On that temptation, which has come to be associated with his name, it is needless tc dwell long, for the simple reason that, as most men come to learn, it is the characteristic of the vice that even to think about its danger and ugliness can do harm. There is probably no side of human life on which it is so true that the way of escape does not come through thinking how noxious it is, but comes through thinking of things that are pure and honourable and of good report. Yet, when the Jewish historian speaks of it as befalling Joseph, he recognises frankly how in one form or another every man in this world and probably most women must meet it.

What is noteworthy is first the way in which Joseph met it. He speaks of it as treachery to his master who trusted him, and to his God who trusted him more. As she listened, the woman might have heard in his words the reminder of how her husband trusted her with more than he ever committed to his slave. He trusted her with his good name and with his honour, and she is ready to trail both in the mud at the bidding of her passions. It is the selfishness of all such vice, with its power to break up mankind into greedy atoms, which seek nothing and see nothing but their own pleasure, called sometimes their own self-development, that makes its bane. It saps honour, loyalty and truth. And, when all the glozing words have been uttered to make the vice in all its forms less foul, that remains true.
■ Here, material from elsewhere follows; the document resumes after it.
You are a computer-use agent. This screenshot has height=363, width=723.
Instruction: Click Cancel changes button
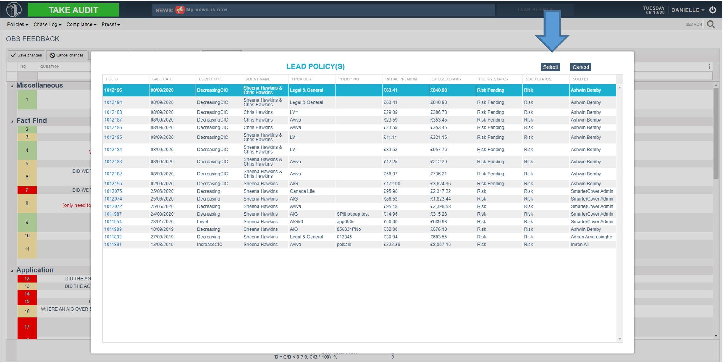pos(67,55)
The other noteworthy fact in Joseph's attitude is his silence before the accusation. He denied his own guilt, but he made no counter-charge, and he went back to his prison with his lips sealed. It may be that he felt how his master was one of the few men who had treated him with justice. Potiphar took him to be a slave and promoted him to honour in his household; and the memory of what the man had done may have kept Joseph silent, when he had the power to sow suspicion of the wife in the mind of his master. Joseph's continence is high, but this mercy and loyalty to the bread he has eaten are higher still. For what adds to its greatness is that there was only one man in Egypt whose good opinion Joseph had reason to prize. And he had to forego that and suffer under the suspicion that he had been a lecherous traitor.